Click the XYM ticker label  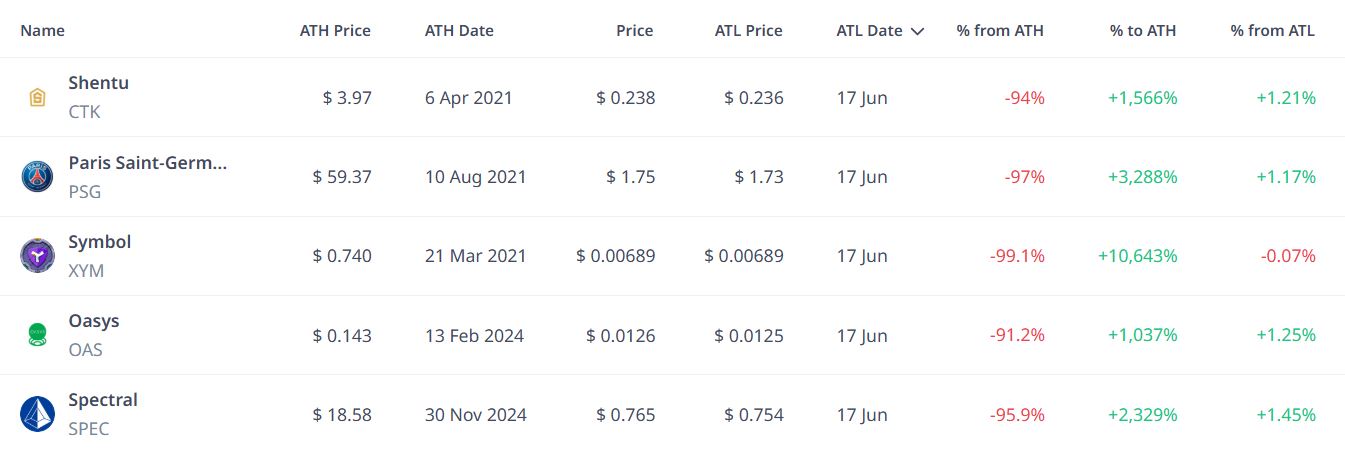coord(86,271)
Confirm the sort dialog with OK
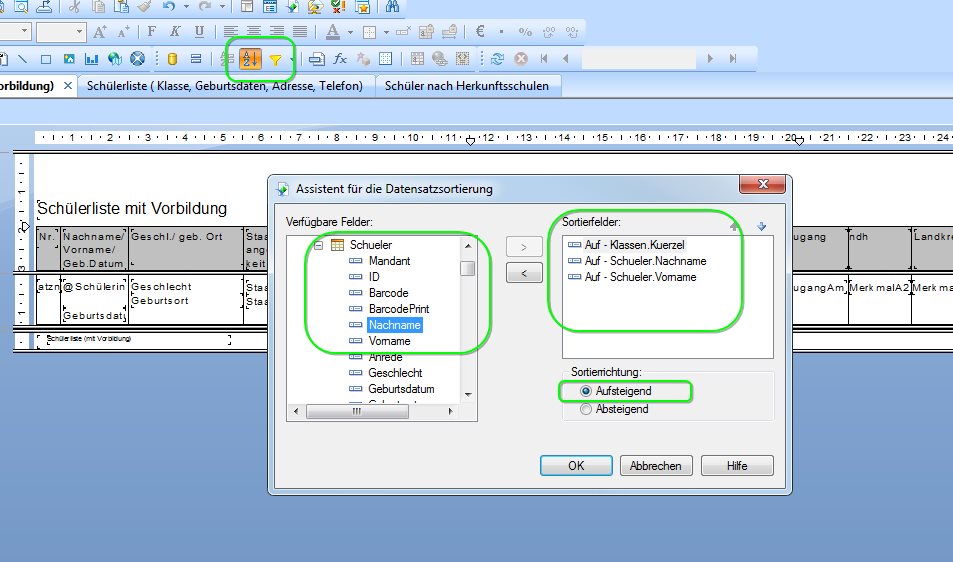The width and height of the screenshot is (953, 562). point(576,465)
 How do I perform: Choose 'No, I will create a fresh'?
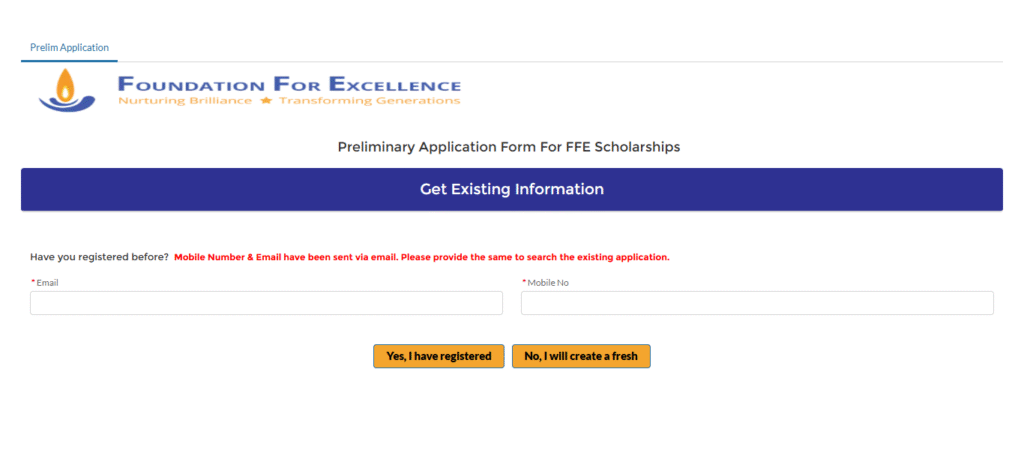pos(581,356)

▶ _WHAT THE EXERCISE ASKS_: Format the stretch from the line containing "Confirm the sort dialog with OK" through the end of the rows as a JSON list of strings, one string per line, skipping any blank lines. Leave the pictures out of the list.

▶ _FINAL ANSWER_:
[
  "Confirm the sort dialog with OK",
  "The width and height of the screenshot is (953, 562). point(576,465)",
  " How do I perform: Choose 'No, I will create a fresh'?",
  "pos(581,356)"
]